For the prompt 'memory', I reflected on my childhood experiences of being dark-skinned in a society that preached the lighter skin tone. The constant nagging of my neighbours who asked me to stop playing in the sun as I’ll get more tanned, accompanied with ‘fair and lovely’ (a fairness cream in India) commercials instilled countless insecurities in me. One time in 5th grade, a boy from my class shouted at me: “You’re so dark that you look like Kalimaa". As a 10-year-old, the first images that appeared in my mind after hearing his comment were -
What he meant was that he found my dark complexion ugly and scary. His statement disturbed me for years, and it wasn’t until recently that I started viewing my skin differently.
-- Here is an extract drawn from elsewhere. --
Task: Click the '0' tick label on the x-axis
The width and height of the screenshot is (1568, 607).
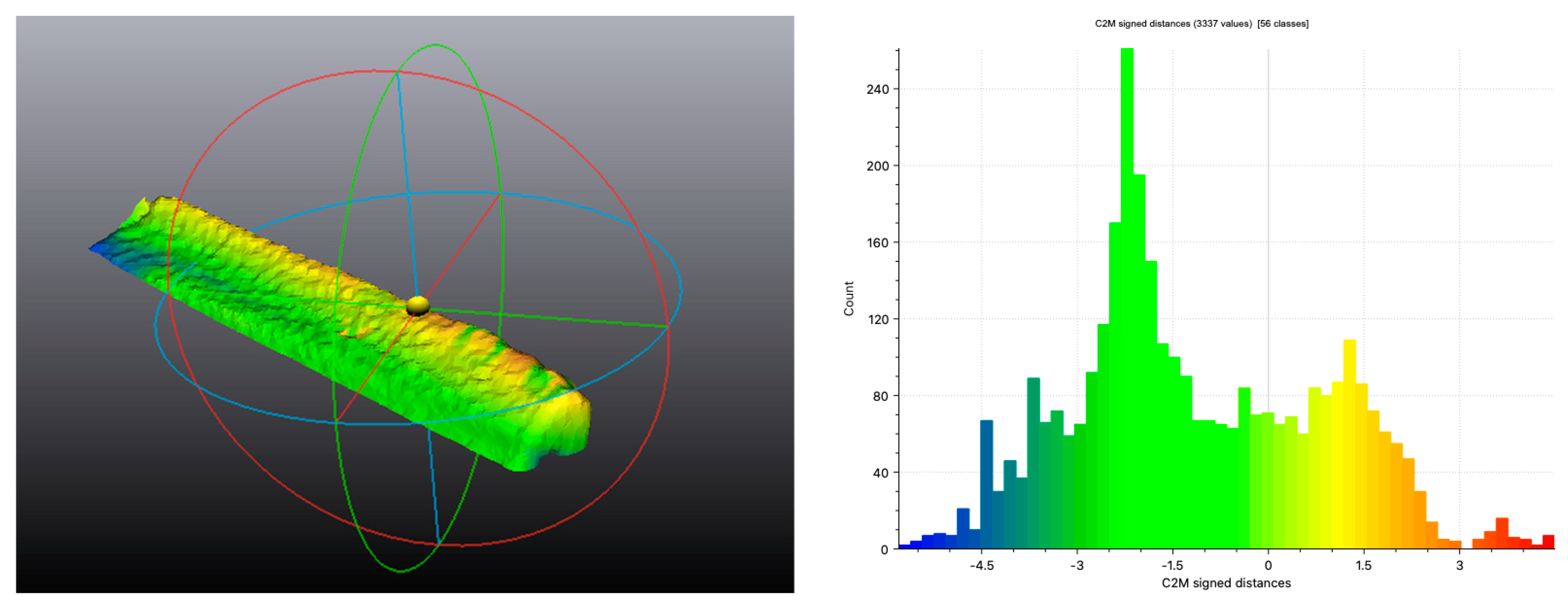Action: (1268, 566)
Upon researching, I found out that Goddess Kali (काली: meaning ‘black or dark-coloured one’’) is a feminist icon and a symbol of courage in the Hindu mythology. She is the destroyer of evil forces and an epitome of shakti – strength, power, and energy.
In order to visually present my anger that stemmed from a childhood memory of being bullied because of my darker skin shade, I dressed up as the Indian Goddess Kali. In the act, I perform her traditional dance and strike her most common pose - her fearsome guise as the slayer of demons with a lolling tongue which represents freedom from human-perceived constraints. The look is accessorised with golden jewellery, trishul, sword, shell and a bowl filled with blood.
In the midst of the religious chant 'Jai Kali maa' (Victory to the Goddess), I narrate Priyal Thakkar's poem titled 'Polite Folk' which for years has helped me regain confidence in my natural skin colour.